Your recycling is hiding in plain sight

Your recycling is being transformed into everyday items like egg cartons, takeaway packaging, park benches and outdoor decking – and you might not even know it!

We're enabling businesses like Tambo Waste to increase their capacity to recover and reprocess plastics, paper and cardboard.

With $130,000 in funding through our Recycling Industry Transition Support grants, Tambo Waste upgraded their facilities to sort commingled kerbside recycling into separate high grade materials. By separating recyclable materials, they can be sold and made into new products here in Victoria.

 Since the funding upgrades Tambo Waste has:

  • sorted more waste – the new equipment automatically sorts metals, allowing staff to focus on recovering more plastics
  • recovered an additional 138 tonnes of material for recycling over three months, diverting it from landfill
  • reduced contamination of sorted materials
  • employed four more full time positions.

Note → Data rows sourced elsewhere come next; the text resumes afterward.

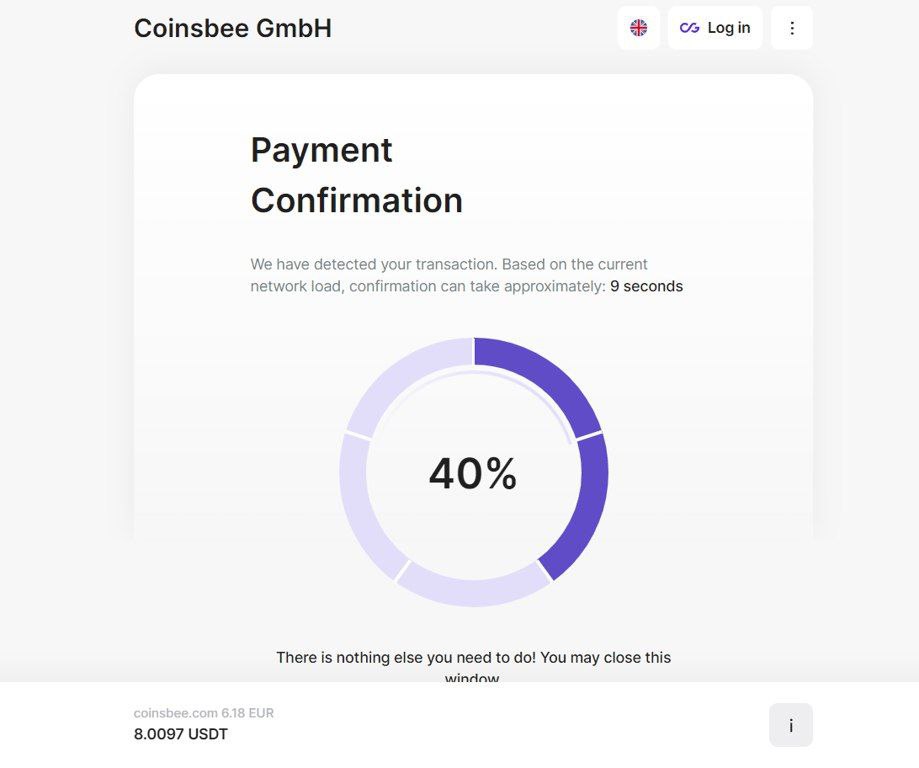Click the "You may close this window" message
919x768 pixels.
click(x=473, y=658)
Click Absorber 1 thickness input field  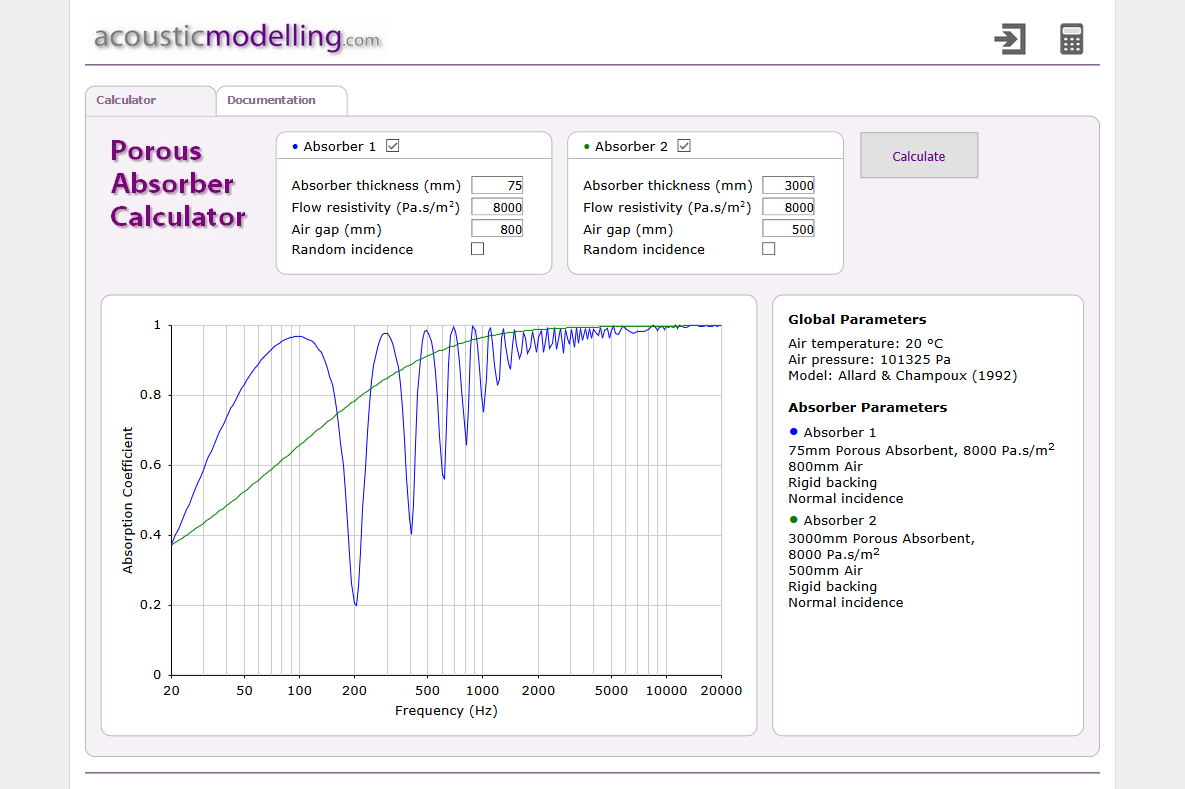(x=497, y=185)
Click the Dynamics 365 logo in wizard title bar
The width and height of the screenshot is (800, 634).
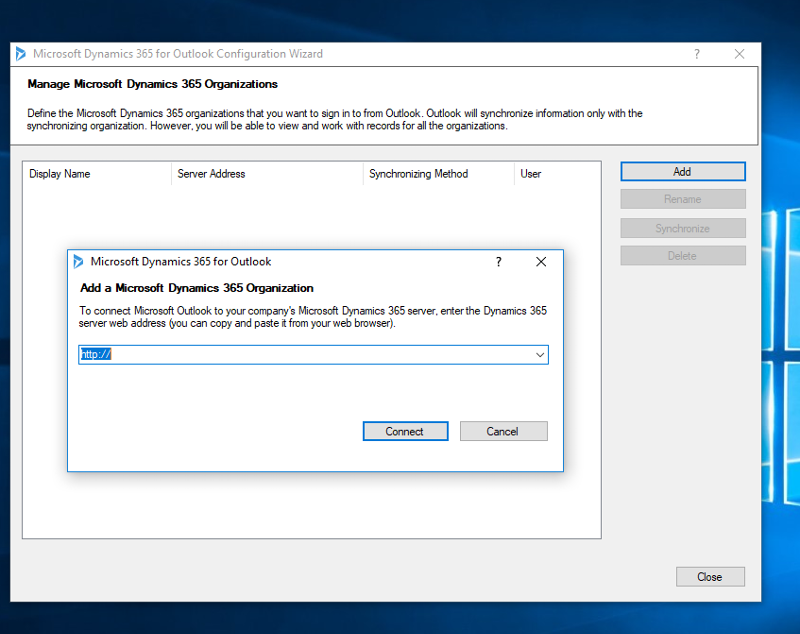(x=21, y=54)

This is part of our work to:

  • strengthen our market in recycled materials
  • build confidence in the system
  • support Victoria's circular economy policy, Recycling Victoria.

What your recycling is being turned into

You might be surprised to know that your past recycling is in plain sight every time you visit your local supermarket or get a tasty takeaway treat.

 Tambo Waste is one of many local recovery facilities that takes your recycling, sorts it and sends it off to local manufacturers to be made into something new.

At the Gippsland facility, your emptied cereal box or old envelope is sorted from other recyclables and sent to manufactures. There it's moulded into egg cartons or wine-dividers found at local stores.

Recycled paper and cardboard can also be made into packaging for shipping, takeaway packaging and office paper.

Once these items are used, they go through the recycling process again – collection, sorting and processing.

On the other hand, your recycled plastic, is finding even more inventive ways to go unnoticed, by mimicking the look of other materials. Your milk bottles (made from HDPE plastic) are being used to make outdoor decking, park benches and even wheelie bins.

Plastic from soft drink bottles is being recycled and used again as soft drink bottles and containers for salads and sandwiches.

Coloured plastic bottles aren't as versatile as their transparent counterparts, as their colour can't be removed. Instead, they are used as construction materials for buildings and infrastructure.

These are just some examples of your recycling being turned into new products. If you would like to know more, visit Know your recycling.

What's contamination?

When recyclable materials are mixed with items that don't belong in the recycling bin, they get contaminated. This can make it harder for operators in recovery facilities to separate and sort things that can be recycled.

This means less materials can be sold onto manufacturers and used again.

That's why supporting businesses like Tambo Waste to increase their sorting ability is so important. But we all have a role to play by getting our recycling right at home first.

What doesn't belong in my recycling bin?

  • Soft plastics including shopping bags, cling wrap and soft plastic packaging and wrappers. Gather these separately and find out where to recycle these in your community, such as at your local supermarket.
  • Keep items out of plastic bags. This one is easy: just bin it – don't bag it! All recycling items should be loose in the bin. If they are in a plastic bag, the whole lot has to be ditched.
  • Clothing cannot be processed at recycling centres, so donate wearable clothing to a local charity instead, or reuse as rags around the home.
  • Leave green waste out of the recycling bin. If you have a green bin, put all your grass clippings, prunings and garden waste in there.
  • Electronic-waste – this includes any electrical items with an electric cable or battery including phones, cables, batteries and computers.